Saturday, January 21, 2006

OK, I'm going to stop prattling on about this soon but I guess I have realised a couple of ways that the character system does have an efficiency over an alphabetised system. Though the Japanese, the Taiwanese, the Mandarin and Cantonese speakers all talk a different language, they can all read (less so with Japanese) text that is written in by a speaker of another tongue. The other point is that it's condensed. I suppose this can be compared with writing in high or low base maths. Writing in base two, I only have to know 2 numbers to write anything but a single string can be very long. Writing in a high base means I need to know more numbers and how they fit together but a number is much more compactly written even though the two systems contain the same amount of information. Chinese is a very high base language so consequently you need to remember more to use it but it doesn't take up much space on a page, just more in your brain! I'm still trying to figure out how written language is ordered in the brain of someone who speaks a character language, but that's another story.

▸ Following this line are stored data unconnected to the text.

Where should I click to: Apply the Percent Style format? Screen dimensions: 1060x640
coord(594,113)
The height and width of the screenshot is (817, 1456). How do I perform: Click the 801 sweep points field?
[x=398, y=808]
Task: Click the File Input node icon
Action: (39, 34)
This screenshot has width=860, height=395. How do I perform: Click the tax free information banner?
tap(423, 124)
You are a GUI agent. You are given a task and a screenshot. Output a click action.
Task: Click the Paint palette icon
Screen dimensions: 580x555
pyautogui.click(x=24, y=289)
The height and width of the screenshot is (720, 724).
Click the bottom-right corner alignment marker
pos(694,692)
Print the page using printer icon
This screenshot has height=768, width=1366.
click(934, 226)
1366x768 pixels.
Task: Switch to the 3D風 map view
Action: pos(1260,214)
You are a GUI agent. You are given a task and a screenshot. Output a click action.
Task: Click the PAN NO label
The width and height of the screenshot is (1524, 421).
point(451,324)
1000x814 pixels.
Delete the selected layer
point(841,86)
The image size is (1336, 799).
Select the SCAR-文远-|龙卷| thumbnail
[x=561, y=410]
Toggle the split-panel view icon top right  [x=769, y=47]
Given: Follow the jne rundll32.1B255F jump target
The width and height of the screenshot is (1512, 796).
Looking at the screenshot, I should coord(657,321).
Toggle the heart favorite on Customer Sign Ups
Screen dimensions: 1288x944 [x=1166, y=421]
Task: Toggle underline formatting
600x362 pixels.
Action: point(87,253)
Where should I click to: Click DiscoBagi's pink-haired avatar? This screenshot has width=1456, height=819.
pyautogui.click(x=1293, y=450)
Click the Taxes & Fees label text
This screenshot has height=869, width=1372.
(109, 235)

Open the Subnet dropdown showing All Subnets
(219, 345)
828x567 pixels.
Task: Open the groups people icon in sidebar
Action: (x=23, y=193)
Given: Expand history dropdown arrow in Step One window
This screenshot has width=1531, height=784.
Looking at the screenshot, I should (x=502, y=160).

I was also clearly generalising when talking about English schools. My experience was that I was taught French from the age of 13 for three years. I never got very good because I was never forced to practice much and three years of non-intensive learning isn't enough for me to learn a language fluently. I never got very good at Russian because I got so tied up with all the grammar that it never became natural. There are schools in England that teach languages from a much younger age and much better than I think I was taught. (The language teaching did suit some people at my school but not me).